Creamy, zingy, comforting, and filling, this Pumpkin Goat Cheese Risotto with Pomegranate is everything you need on a cold Fall (or autumn as we like to call it in Australia) or winters night. Comforting and delicious, there is something so relaxing and romantic about taking the time to make a risotto from scratch. Extra bonus is that it packs well for lunch the next day, and reheats beautifully!
If you have an extra can of pumpkin after making this risotto recipe, why not try some chia pumpkin pie donuts for dessert?
Pumpkin Goat Cheese Risotto with Pomegranate
You guys need to try this Pumpkin Goat Cheese Risotto like yesterday!

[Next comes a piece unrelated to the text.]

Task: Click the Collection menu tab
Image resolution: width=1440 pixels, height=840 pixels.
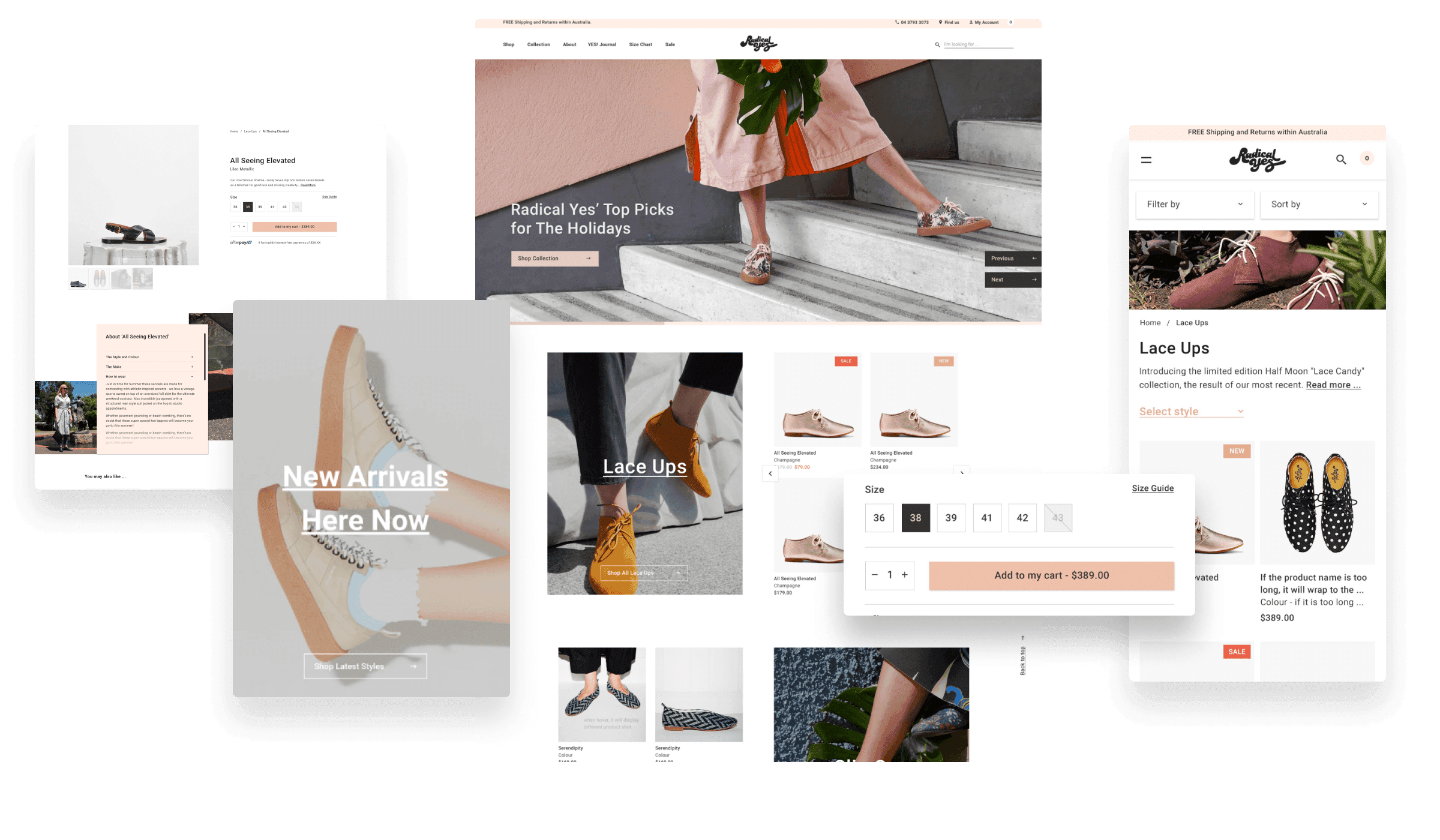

It has everything - an intense creaminess from the risotto rice being cooked slowly, a little tartness from the goat cheese, earthiness from the pumpkin, and a nice little sweet surprise that complements the whole dish just perfectly when you bite into the fresh pomegranate arils.
I am hooked.
Now if you have been following along for a while you will know that I am a fan of the quick and easy, set and forget type of dinner.
Even when it comes to traditionally labor-intensive dishes such as risotto.
If you want to see what I mean then you have to have a look at my Baked Brown Rice Risotto which is cooked in a dutch oven, or my Creamy Edamame and Spinach Risotto in the Pressure Cooker and you will get the gist.
Quick and easy does the job around here, especially on a weeknight.
But for this pumpkin and goat cheese risotto, we are going to take it slow and make this comforting goodness using the more traditional method.
What Ingredients Are Needed And Some Substitutions.
Now I know the combination of pumpkin, goat's cheese, and pomegranate don't have the trappings of a traditional risotto, but I can assure you they work just perfectly together, and we don't need any 'out there' ingredients.
You will need:
- vegetable broth: you can use a store-bought broth or a homemade vegetable broth. If you are buying from the store make sure to choose one that is of a good quality and doesn't have too much added salt.
- pumpkin puree: you can use a 15oz (425g) can of pumpkin puree, or you can make your own by simply peeling a butternut squash or other pumpkin of choice, and roasting it until soft. Then simply purée until smooth. Alternatively, you can use a recipe like this one from An Italian In My Kitchen: Easy Homemade Pumpkin Puree.
- unsalted butter - you can use salted butter if that is all you have on hand, but I prefer to use unsalted to have more control of the salt content by adding my own at the end of the cook. You could use some olive oil instead of butter if preferred, but I find the butter adds a lot more flavor to the dish.
- shallot - this is the pink shallot, otherwise known as an eschallot. If you do not have eschallots on hand then you can use a yellow onion instead, however they are slightly stronger in flavour so you may want to consider using less than is called for in the recipe.
- fresh thyme - yes you can sub in the dried variety if that is all you have, simply use half the amount called for in the recipe.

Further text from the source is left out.